Steven Whitaker of Montpelier told the Senate Finance Committee on Jan. 22 that the committee should not confirm Governor‑appointed Eric Johnson to serve as commissioner of the Department of Public Service because of what Whitaker described as close ties between Johnson and VELCO, a transmission company with significant fiber and radio assets in Vermont.
“Do we really want the fox guarding the hen house?” Whitaker asked, urging senators to scrutinize the nominee’s ties to a regulated entity and to seek a commissioner with no direct connection to the utilities they will oversee.
Whitaker cited historical reporting and a 1991 Associated Press article he provided to the committee as context for concerns about a revolving door between utilities and state government. He said VELCO is 51 percent owned in a structure designed to limit foreign control of transmission assets, that VELCO controls substantial fiber and tower assets, and that those assets generate revenue that, in Whitaker’s view, requires greater transparency and regulatory oversight.
Whitaker also pointed to the Vermont Community Broadband Board and to the statutory obligation in 30 V.S.A. § 202(c), which directs support for open access broadband infrastructure, and said the department should enforce open‑access principles rather than writing plans to match proposed statutory changes.
Why it matters: The Department of Public Service oversees long‑range planning and consumer protections related to utilities and broadband. The nominee’s background and outside ties, if judged to present conflicts, could affect the department’s independence and the enforcement of statutes governing broadband access and utility rates.

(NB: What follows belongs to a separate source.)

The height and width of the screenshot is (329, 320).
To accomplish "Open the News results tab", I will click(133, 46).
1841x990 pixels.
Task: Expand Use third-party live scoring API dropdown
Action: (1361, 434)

Whitaker asked the committee to withhold confirmation and to insist that the governor nominate a candidate without direct ties to any regulated utility. The committee chair indicated a vote on the nominee is scheduled but did not complete a confirmation vote during the Jan. 22 hearing; several senators asked for full committee participation when votes are taken.
Committee business and procedure: The chair told the witness that the committee will not repeat testimony for absent members and that senators may review the video or written testimony if they were not present. The hearing did not produce a confirmation vote; the committee discussed scheduling and quorum for a future vote.